Personal jurisdiction and venue are uncontested.
II. STANDARD OF REVIEW
Federal Rule of Civil Procedure 55 governs the procedure for obtaining a
default judgment. An entry of default must precede an entry of a default judgment.
See Fed. R. Civ. P. 55(a), (b). First, when a defendant “fails to plead or otherwise
defend” and the plaintiff demonstrates that failure, the clerk must enter the defendant’s
default. See Fed. R. Civ. P. 55(a). Second, after the entry of default, where damages
are not for a “sum certain,” a plaintiff “must apply to the court for a default
judgment,” and “the court may conduct a hearing on damages.” Fed. R. Civ. P.
“‘The defendant, by his default, admits the plaintiff’s well-pleaded allegations
of fact. . . .” Eagle Hosp. Physicians, LLC v. SRG Consulting, Inc., 561 F.3d 1298,
1307 (11th Cir. 2009) (11th Cir. 2009) (quoting Nishimatsu Constr. Co. v. Houston
Nat’l Bank, 515 F.2d 1200, 1206 (5th Cir. 1975)); see also Fed. R. Civ. P. 8(b)(6).
And a defendant cannot later seek to contradict those allegations. Nishimatsu Constr.
Co., 515 F.2d at 1206. While Rule 55(b)(2) does not mandate a hearing on damages,
typically the court should conduct a hearing to determine the quantum of damages,
“except where all essential evidence is already of record.” S.E.C. v. Smyth, 420 F.3d
1225, 1231–32 & n.13 (11th Cir. 2005).
The following facts are from the Complaint.

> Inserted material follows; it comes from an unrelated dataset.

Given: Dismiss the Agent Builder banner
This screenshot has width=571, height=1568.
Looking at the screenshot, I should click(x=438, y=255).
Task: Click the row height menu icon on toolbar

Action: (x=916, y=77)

Mr. Stallworth worked as a laborer
for Imani from June 2010 to April 19, 2011. His main job was to assist in laying
sewer pipe, and he worked under the direct supervision of Mike Smith. “[O]n a daily
basis,” Mr. Smith would ask Mr. Stallworth to “manually stimulate his penis.”
(Compl. ¶¶ 13.) Mr. Smith made his requests in various crude ways and in rather
exacting terms. (See, e.g., Compl. ¶¶ 10, 11, 12, 14, 15.) In January 2011, Mr.

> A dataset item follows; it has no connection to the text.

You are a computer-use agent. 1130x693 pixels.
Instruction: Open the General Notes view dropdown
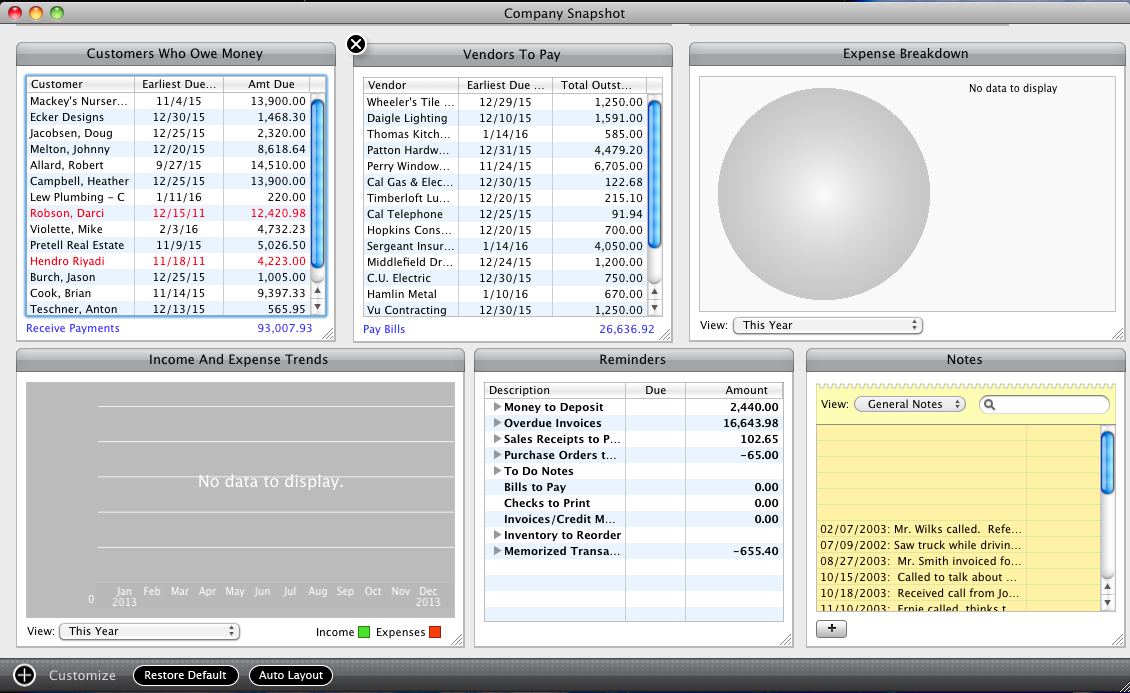(x=909, y=404)
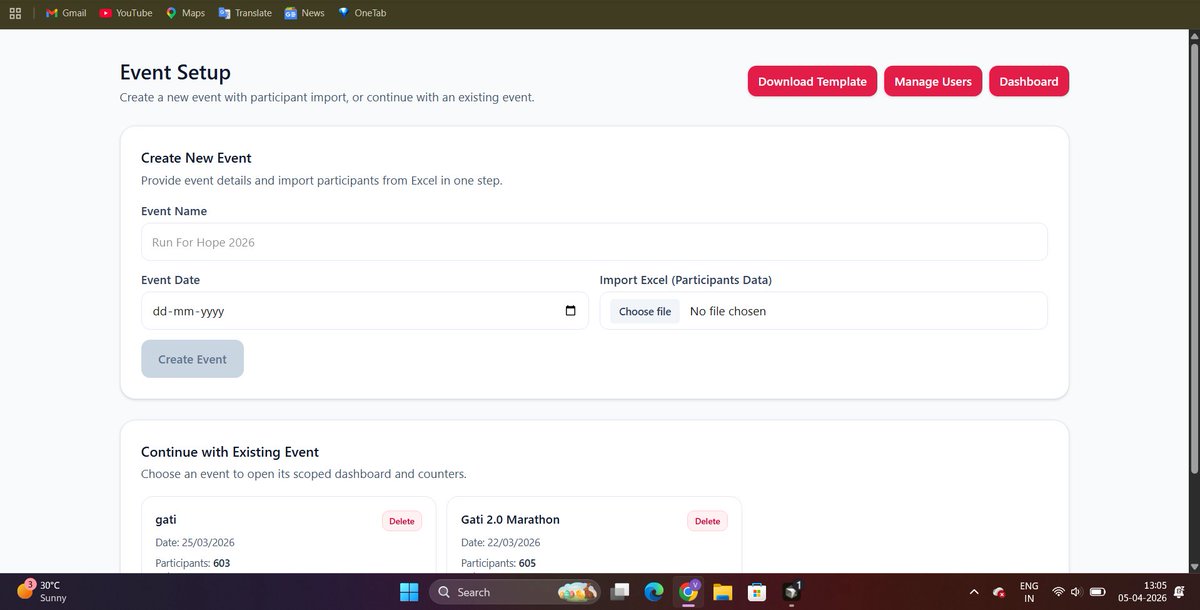Switch input language via the ENG IN indicator

click(1029, 591)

Stallworth reported Mr. Smith’s conduct to an Imani manager, Marcus Moore, but his
complaint resulted in no remedial action. (Compl. ¶ 17, 18.) Some four months later,
on April 19, 2011, with Mr. Moore’s requests for sexual favors still persistent, Mr.
Stallworth complained again to Mr. Moore. Rather, than investigate, Mr. Moore fired
Mr. Stallworth that same date. (Compl. ¶ 19.) This litigation followed.
The Complaint contains four counts. Counts I and II allege Title VII violations,
one for same-sex sexual harassment and the other for retaliation. Counts III and IV
allege state-law causes of action for negligent supervision and retention. Mr.
Stallworth seeks a declaratory judgment, a permanent injunction, front pay, back pay,
compensatory damages, punitive damages, attorneys’ fees, and costs.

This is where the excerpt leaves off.